Table 2. SqN application execution time/accuracy/power results

SqN is a single floating point precision C/C++ Linux application accelerated with single-instruction multiple-data (SIMD) instruction set extensions (Intel AVX, ARM NEON) and executed on a single core of the target CPU-only processing systems. In the case where the SqJ accelerator is used, the implementation uses 16 bits for the activations and 8 bits for the weights and bias. GCC (version 6.3.0 for the Intel (64-bit) and RPI3 (32-bit) configurations, and version 6.2.1 for the ZC702 (32-bit) configuration) with the -O3 flag is used to build the SqN Linux application. Execution times are an average of 1000 inference iterations. Power consumption is acquired: (1) using Intel PCMFootnote 5 while the processing system executes 1000 SqN iterations, in the case of the Intel i3 CPU, (2) using a power plug and measuring board power consumption, in the case of RPI3, and (3) using Xilinx XPEFootnote 6 in the case of Xilinx ZC702. Accuracy is evaluated using the RistrettoFootnote 7 tool.

Results show that the SqJ configuration achieves an 15.16x execution time speedup in SqN inference when compared to the ARM A9 core configuration, 4.36x execution time speedup in SqN inference when compared to the ARM A53 core, and similar convolution performance (see Total Conv in Table 2) to the Intel i3 core configuration, with less than 1% top-5 accuracy loss. In terms of performance per Watt, frames per second per Watt (FPS/W), the SqJ implementation is 10.46 times better than the ARM A9 core configuration; again, with less than 1% accuracy loss. The Load Image execution time in the SqJ implementation includes the conversion of the image from 32-bit floating point to 16-bit fixed point; that’s why it takes more than double of the ARM A9 corresponding time. Because of the use of lower precision for the activations, Total Merge (merge operations are included in the Fire layers) and Total Maxpool operations require much less time than the ARM A9 implementation. Furthermore, the Maxpool layers require 15% of the Total SqJ implementation time and could be incorporated in a future SqJ implementation. Table 3 summarizes the characteristics of the SqJ implementation.
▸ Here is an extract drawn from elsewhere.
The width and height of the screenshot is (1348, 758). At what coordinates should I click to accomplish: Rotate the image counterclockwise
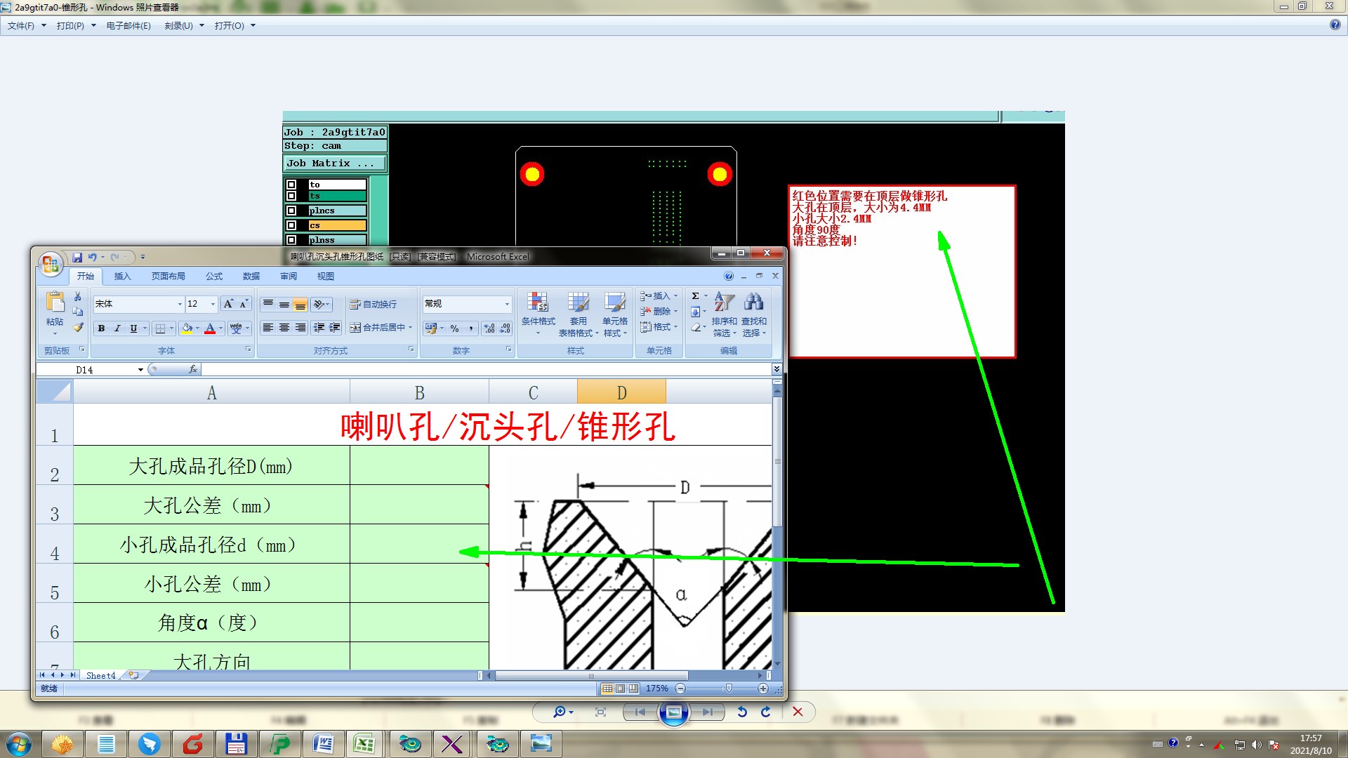tap(742, 712)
Table 3. SqJ (conv_l0+SqJ) implementation summary

6 Conclusion

In this paper, we present the design and the implementation of SqJ, an FPGA-based convolution layer accelerator which can be used to boost the performance of an embedded mobile processor running a CV task. The accelerator, consisting of a buffering architecture and multiple computational units, is designed using the Xilinx Vivado HLS tool. The Ristretto tool is used to squeeze the SqN DCNN in the Xilinx XC7Z020 FPGA SoC, and the Xilinx SDSoC tool is used to deploy SqJ accelerated SqN to the XC7Z020 device. To the best of our knowledge, our work is the first one which implements the SqN DCNN in a small FPGA SoC device, such as the XC7Z020, and achieves 80.29% top-5 ILSVRC12 accuracy (using XC7Z020). Results show that SqJ accelerates by 15.16 times the SqN inference execution time of an embedded mobile processor while being 10.46 times more power efficient with less than 1% top-5 accuracy drop. Improvements to the HLS SqJ design could include: (1) Maxpool layer support, since they require considerable amount (15%) of the total inference time on a mobile ARM core, and (2) streaming execution, to avoid memory accesses for fmaps (requires additional BRAM resources). Future work could use an enhanced version of SqJ as a template and perform multiobjective optimization for finding the best solution in terms of performance, resources, accuracy, power, and cost.